Par deux mémoires en défense enregistrés les 26 octobre 2023 et 19 février 2024, la métropole Rouen Normandie, représentée par le président du conseil métropolitain en exercice, conclut au rejet de la requête et à ce qu’une somme de 3 000 euros soit mise à la charge de Mme A au titre de l’article L. 761-1 du code de justice administrative.
Elle soutient qu’aucun des moyens de la requête n’est fondé.
Vu les autres pièces du dossier.
Vu :
— le code général de la fonction publique ;
— la loi n° 83-634 du 13 juillet 1983 ;
— le code de justice administrative.
Les parties ont été régulièrement averties du jour de l’audience.
Ont été entendus au cours de l’audience publique :
— le rapport de M. Cotraud, premier conseiller,
— les conclusions de Mme Delacour, rapporteure publique,
— et les observations de Me Malet, représentant Mme A, et de Mme D C, représentant la métropole Rouen Normandie.
Considérant ce qui suit :
1. Mme B A, alors attachée territoriale, a été recrutée, à compter du 15 mai 2017, par la métropole Rouen Normandie en qualité de coordonnatrice de l’accompagnement à l’emploi, au sein des services du Plan local pour l’insertion et l’emploi.

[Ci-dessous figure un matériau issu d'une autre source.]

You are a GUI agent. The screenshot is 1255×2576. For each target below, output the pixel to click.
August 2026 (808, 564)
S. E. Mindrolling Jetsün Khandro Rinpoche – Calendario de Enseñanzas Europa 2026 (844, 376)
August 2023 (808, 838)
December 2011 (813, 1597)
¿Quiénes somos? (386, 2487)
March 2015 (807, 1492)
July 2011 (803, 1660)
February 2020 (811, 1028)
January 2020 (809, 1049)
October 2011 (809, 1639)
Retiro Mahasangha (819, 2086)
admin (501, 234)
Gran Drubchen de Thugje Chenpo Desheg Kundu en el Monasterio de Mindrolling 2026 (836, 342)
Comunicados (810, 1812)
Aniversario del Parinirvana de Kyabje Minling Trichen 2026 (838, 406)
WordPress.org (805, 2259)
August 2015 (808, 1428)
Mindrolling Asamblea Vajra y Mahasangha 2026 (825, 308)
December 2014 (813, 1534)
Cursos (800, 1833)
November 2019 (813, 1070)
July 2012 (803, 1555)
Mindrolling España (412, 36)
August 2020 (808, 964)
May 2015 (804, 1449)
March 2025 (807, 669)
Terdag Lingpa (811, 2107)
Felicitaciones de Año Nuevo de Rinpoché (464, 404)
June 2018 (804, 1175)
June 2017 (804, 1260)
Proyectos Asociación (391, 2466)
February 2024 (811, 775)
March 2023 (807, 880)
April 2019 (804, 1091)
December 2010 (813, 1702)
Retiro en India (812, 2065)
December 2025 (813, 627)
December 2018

Par courrier du 8 juillet 2022, l’intéressée a adressé à la métropole une réclamation indemnitaire préalable tendant à obtenir la réparation des préjudices liés aux faits de harcèlement qu’elle a subis de la part de sa hiérarchie depuis 2018. Par suite du rejet de cette réclamation par la métropole, par courrier du 7 février 2023, Mme A demande au tribunal la condamnation de celle-ci à réparer les préjudices subis à raison des faits précités, qu’elle évalue à la somme de 23 320 euros.
Sur les conclusions à fin d’indemnisation :
2. Aux termes de l’article L. 133-2 du code général de la fonction publique, qui reprennent les dispositions du premier alinéa de l’article 6 quinquies de la loi du 13 juillet 1983 susvisée portant droits et obligations des fonctionnaires : « Aucun agent public ne doit subir les agissements répétés de harcèlement moral qui ont pour objet ou pour effet une dégradation des conditions de travail susceptible de porter atteinte à ses droits et à sa dignité, d’altérer sa santé physique ou mentale ou de compromettre son avenir professionnel ». Aux termes de l’article L. 134-5 du même code, qui reprennent les dispositions du premier alinéa du IV de l’article 11 de la loi précitée : « La collectivité publique est tenue de protéger l’agent public contre () les agissements constitutifs de harcèlement () dont il pourrait être victime sans qu’une faute personnelle puisse lui être imputée. / Elle est tenue de réparer, le cas échéant, le préjudice qui en est résulté ».
3. Ces dispositions établissent à la charge de l’administration une obligation de protection de ses agents dans l’exercice de leurs fonctions, à laquelle il ne peut être dérogé que pour des motifs d’intérêt général. Cette obligation de protection a pour objet, non seulement de faire cesser les attaques auxquelles l’agent est exposé, mais aussi d’assurer à celui-ci une réparation adéquate des torts qu’il a subis. La mise en œuvre de cette obligation peut notamment conduire l’administration à assister son agent dans l’exercice des poursuites judiciaires qu’il entreprendrait pour se défendre. Il appartient dans chaque cas à l’autorité administrative compétente de prendre les mesures lui permettant de remplir son obligation vis-à-vis de son agent, sous le contrôle du juge et compte tenu de l’ensemble des circonstances de l’espèce.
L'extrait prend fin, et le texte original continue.